Below are the records; print exactly the lines from the one with "This screenshot has height=568, width=684." through the last, both included, and leave the pictures out.

::: Given entries

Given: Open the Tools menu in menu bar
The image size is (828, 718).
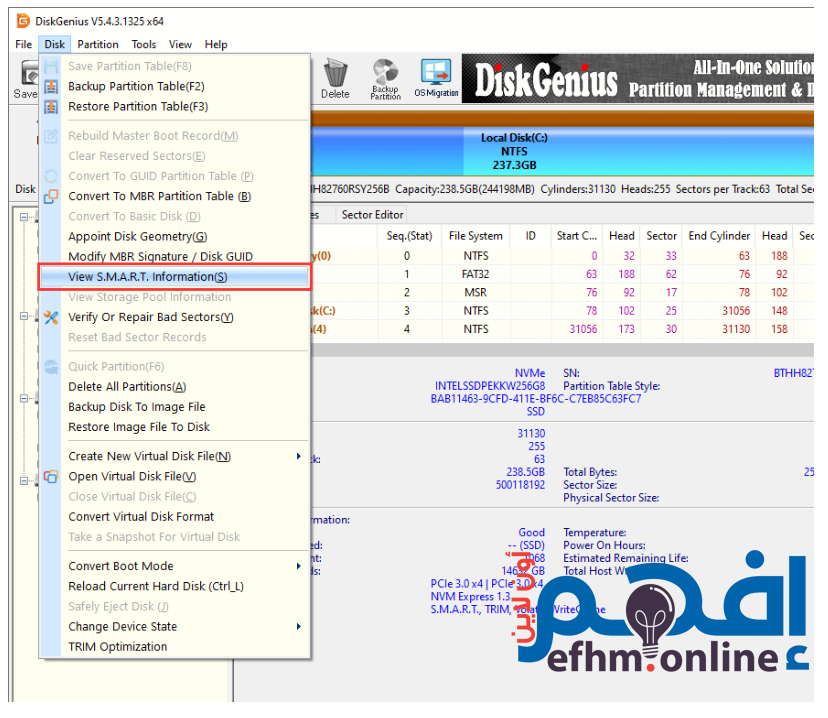Looking at the screenshot, I should 144,44.

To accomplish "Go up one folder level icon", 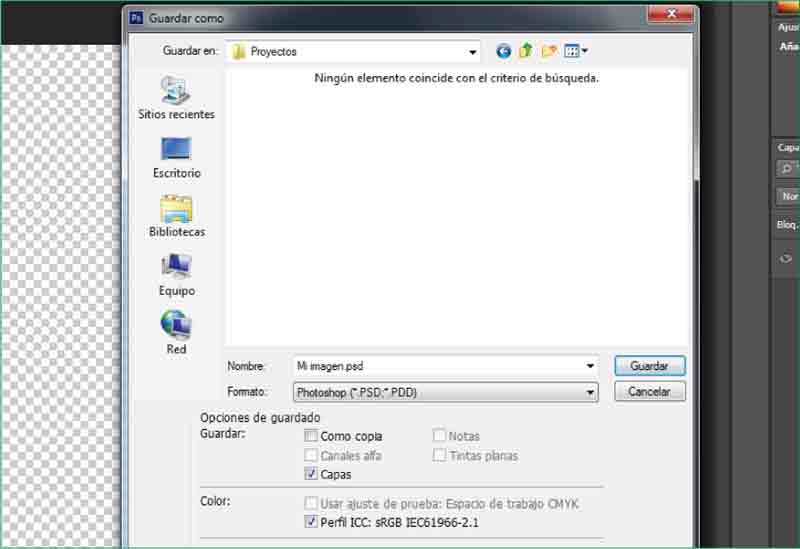I will (x=525, y=51).
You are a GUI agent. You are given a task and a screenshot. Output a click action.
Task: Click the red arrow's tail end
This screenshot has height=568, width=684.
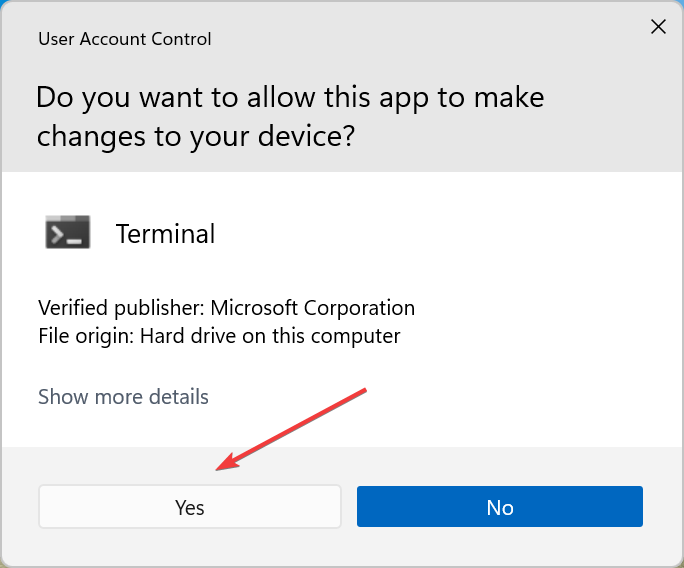tap(368, 389)
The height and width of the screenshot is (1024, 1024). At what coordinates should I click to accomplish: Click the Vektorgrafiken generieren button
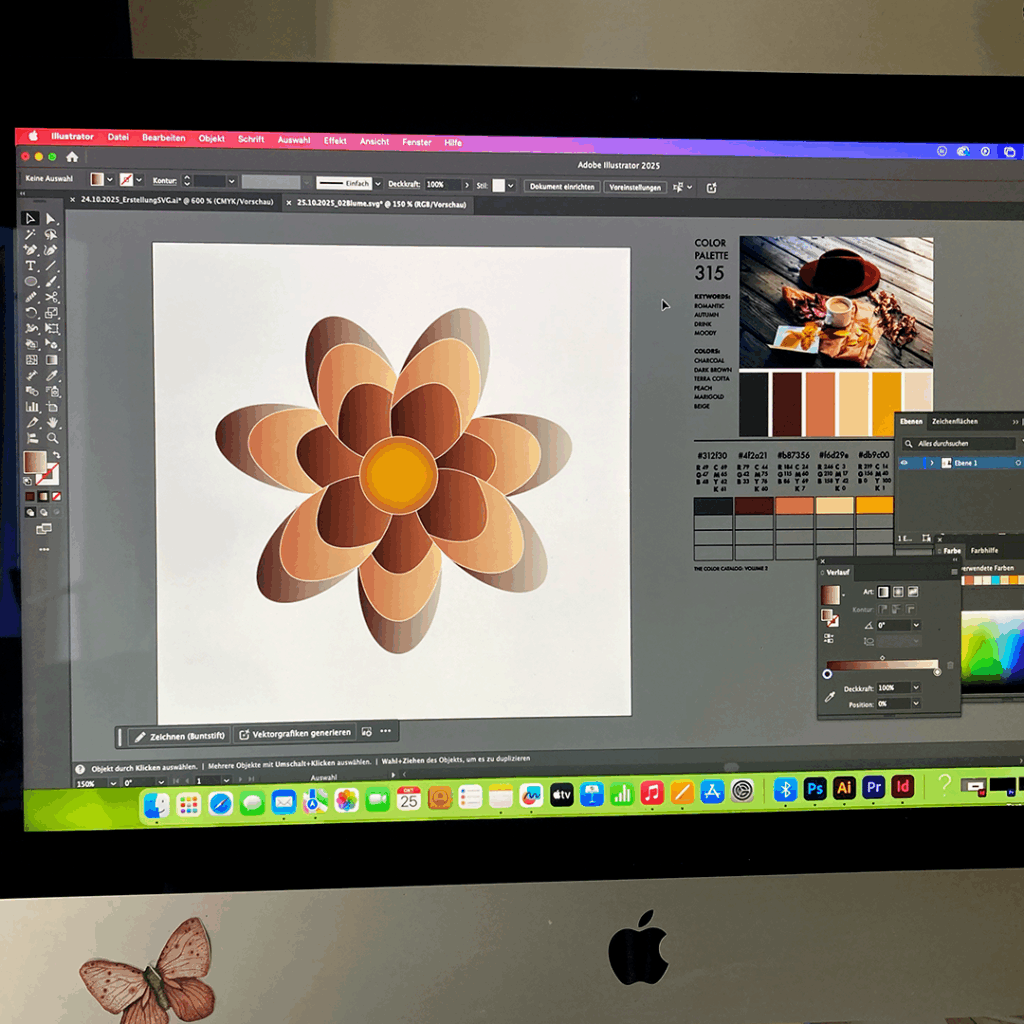(x=294, y=733)
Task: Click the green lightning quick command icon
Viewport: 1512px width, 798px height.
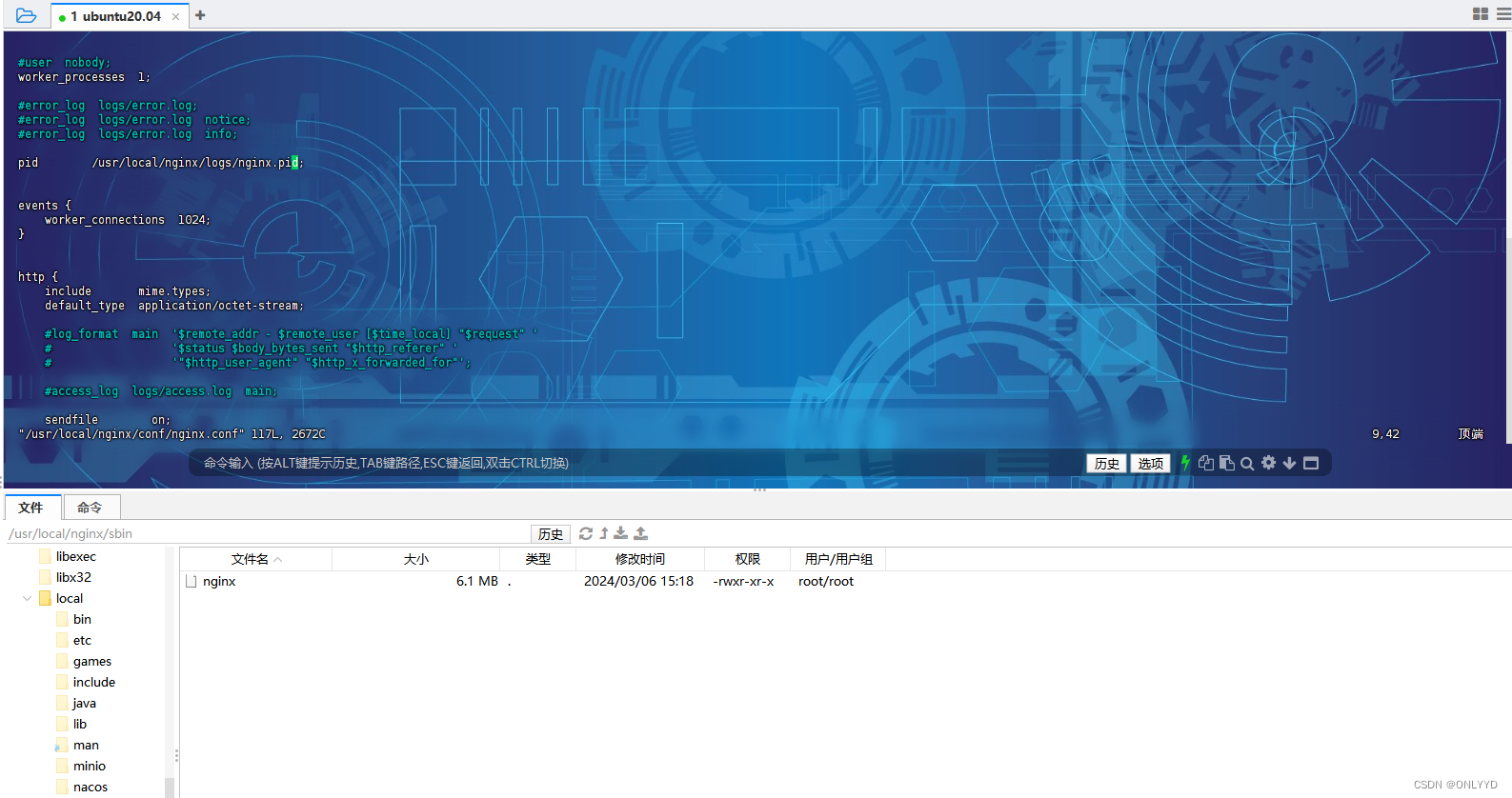Action: pos(1185,463)

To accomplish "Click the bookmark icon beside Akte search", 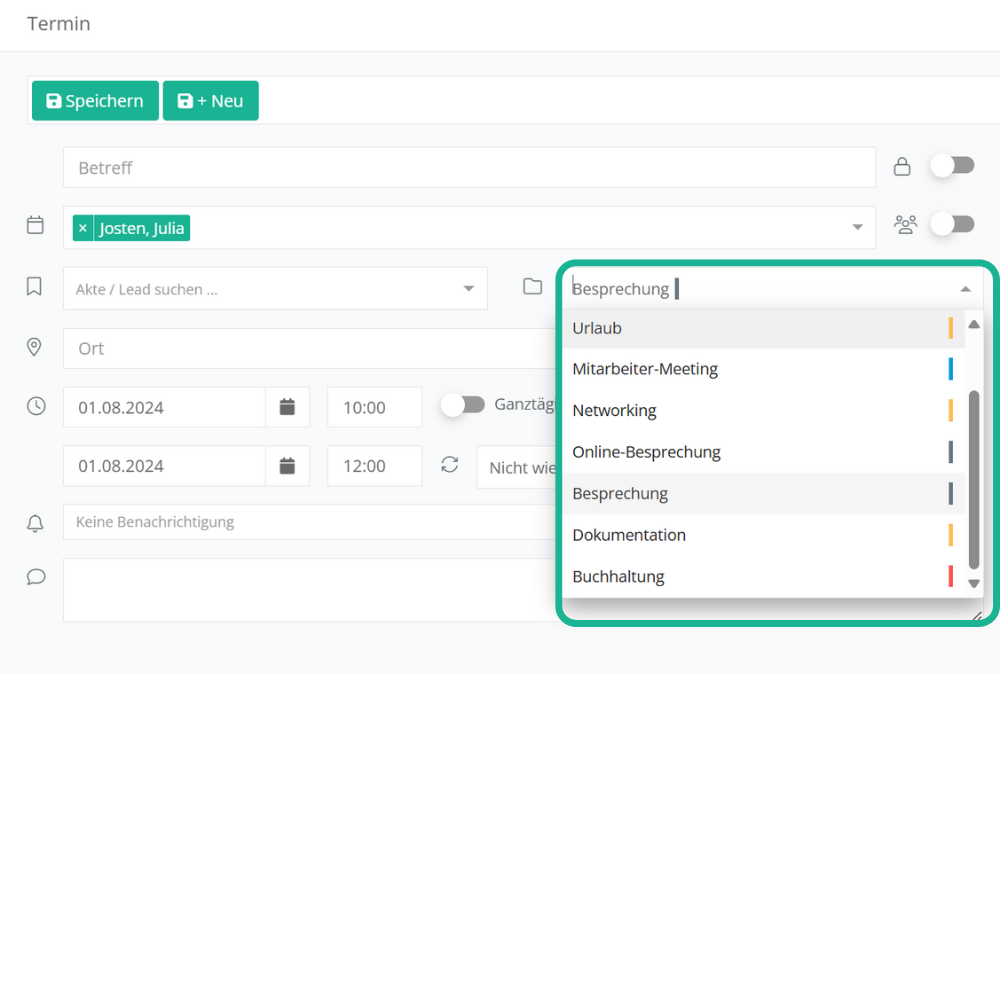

::::::

# [Solution to the exercise]
This screenshot has height=568, width=684.
tap(368, 389)
The height and width of the screenshot is (1024, 1024). At what coordinates should I click to accomplish: Click the Vektorgrafiken generieren button
(x=294, y=733)
Task: Click the green lightning quick command icon
Viewport: 1512px width, 798px height.
Action: pos(1185,463)

To accomplish "Click the bookmark icon beside Akte search", 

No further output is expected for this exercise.